I put the probe on her belly. She was quite tender. I found a 10 week sized embryo without a heartbeat. This is termed missed abortion (baby died but hasn’t been expelled). THAT was definitely IN the uterus. I spanned the edges of the uterus and could see that the uterus with the 10 week miscarriage continued down to the cervix and vagina.
Then I moved the probe UP. It was another pregnancy. A moving, kicking little fetus. But WHERE was it? Was there another horn of the uterus? Was it really outside of the uterus? Maybe she had 2 uteri. I scanned more and determined that it looked like an ectopic pregnancy. If this was not operated on and removed, the mother would lose her life. The ectopic pregnancy measured 12 weeks. So the intrauterine pregnancy must have died 2 weeks ago and the ectopic pregnancy continued to get the blood supply from the fallopian tube.
I explained to the family that we had to operate. Today. It would be free, so not to worry about the money.
They said they didn’t want any more children. She had already had 9 pregnancies, including 2 sets of twins. Of the thirteen fetuses she had gestated over the course of her life, only four were living.
I planned on doing a laparotomy with removal of the ectopic pregnancy, tubal ligation of the other tube, and would need to do a curettage to remove the intrauterine miscarriage.
I called Dad over to help me, and then we opened her up. There was a lot of blood. The 12 week baby was indeed an ectopic pregnancy and was located in the left tube. So I removed the entire left tube. It was adherent to the intestines a little, so we carefully separated that. The tube didn’t actually appear ruptured, but there was still a lot of blood in her abdomen. This must have been because the pregnancy was demanding the surrounding vessels to contribute blood to it and some of these burst.

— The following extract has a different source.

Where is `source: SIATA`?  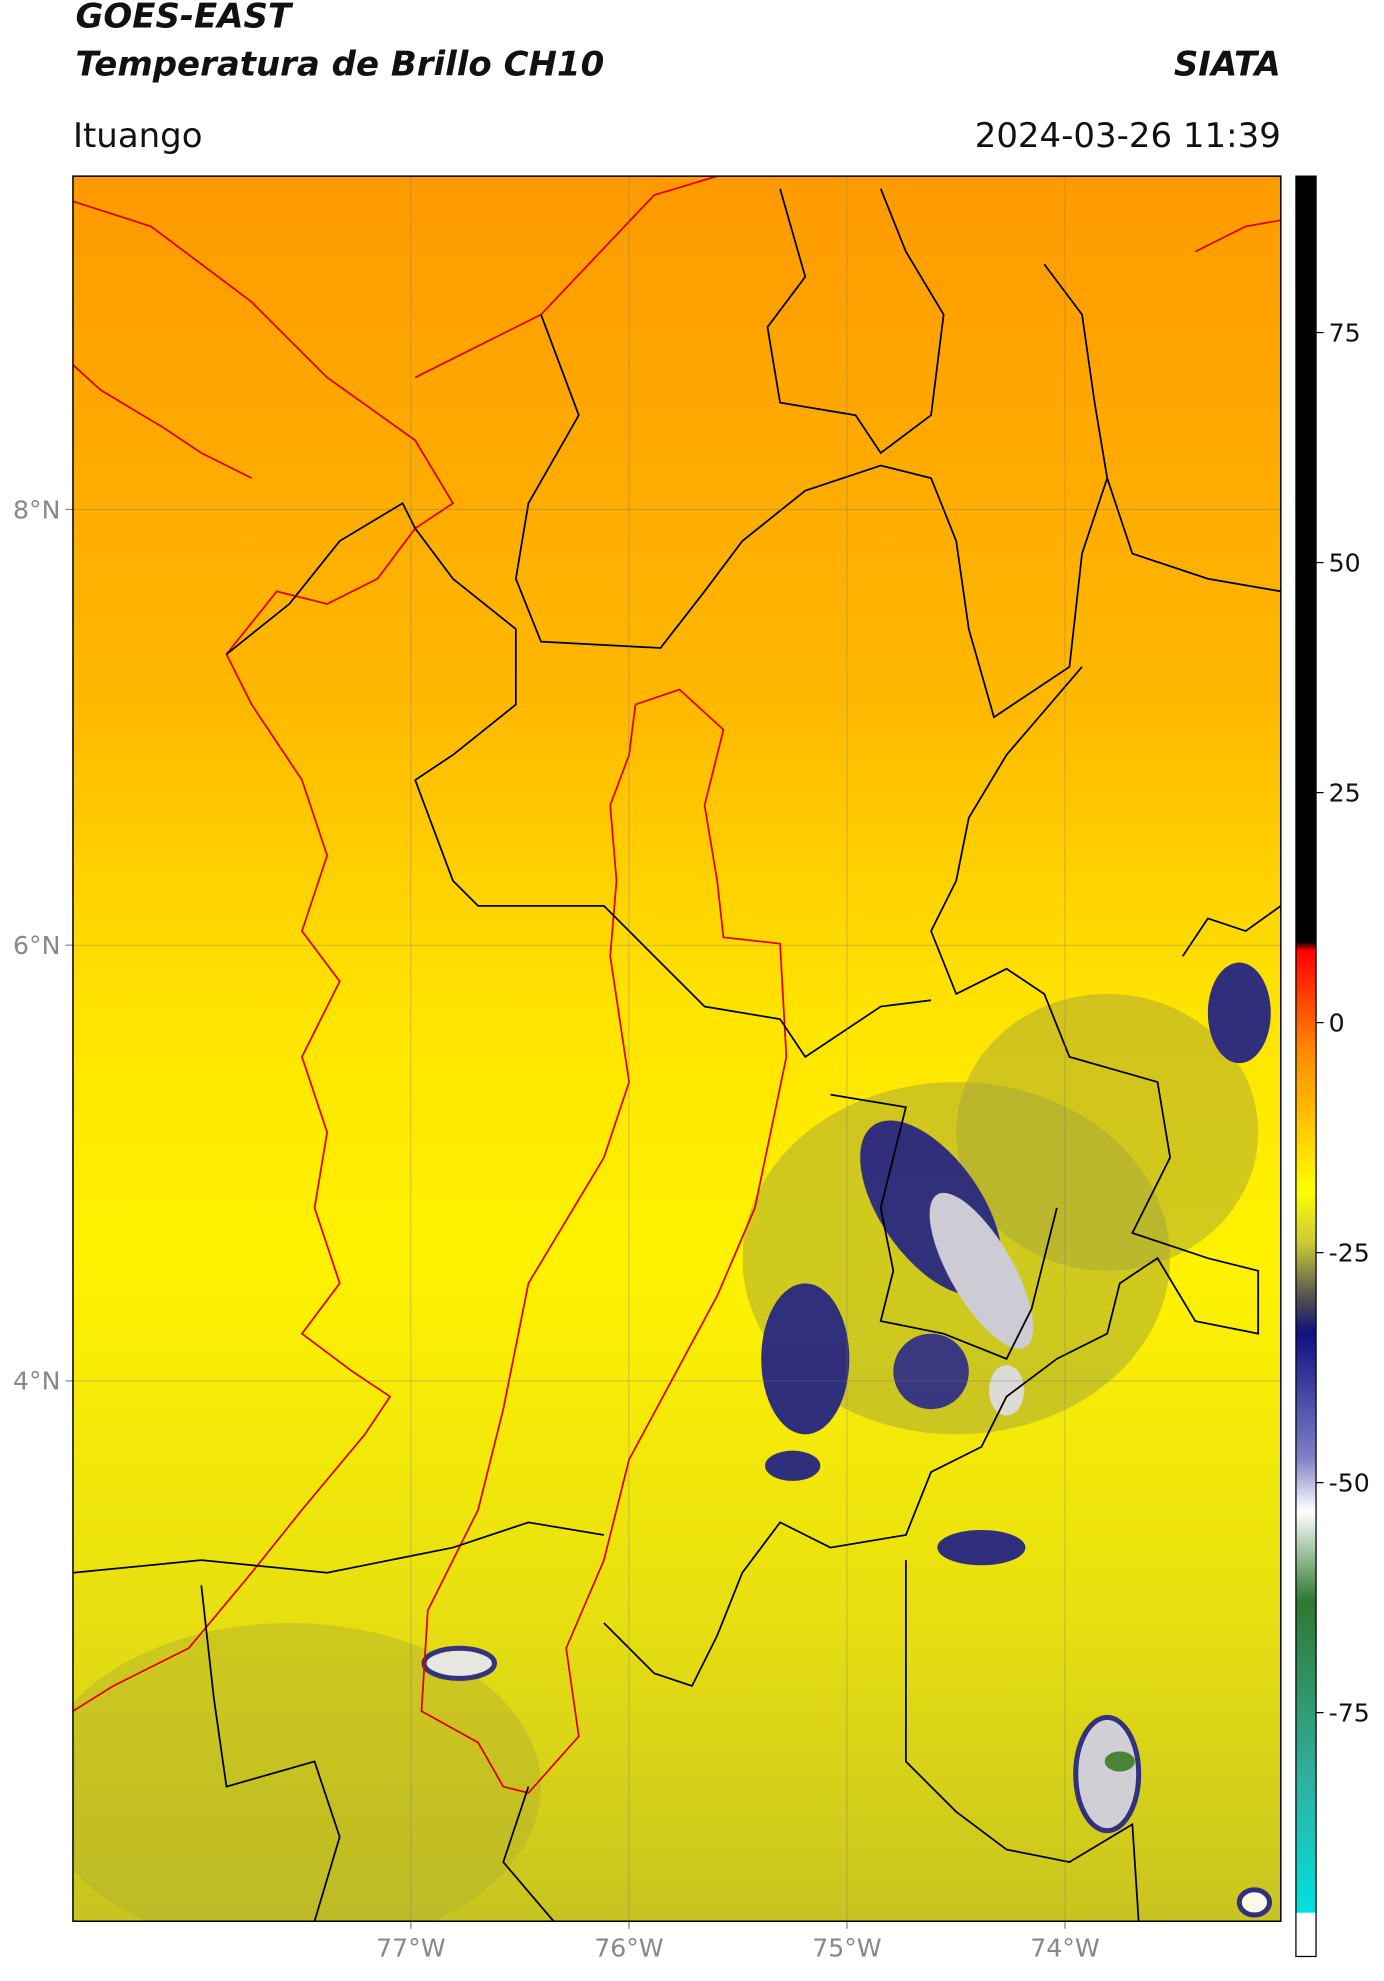
source: SIATA is located at coordinates (1228, 64).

Because there was so much blood, I aborted my thoughts of just doing a hysterectomy for a cool picture of the ectopic and intrauterine pregnancy in the same picture. I do have a bad picture of the ultrasound image from before the operation.
I finished the tubal of the other side, irrigated LOTS of fluid to get rid of the blood, closed her up, and then did the curettage from below.
She is recovering well postop now.
It would be cool to write a case report about this. If any budding resident is interested, I can send you the details. They are all carefully recorded in our charting system. Ha.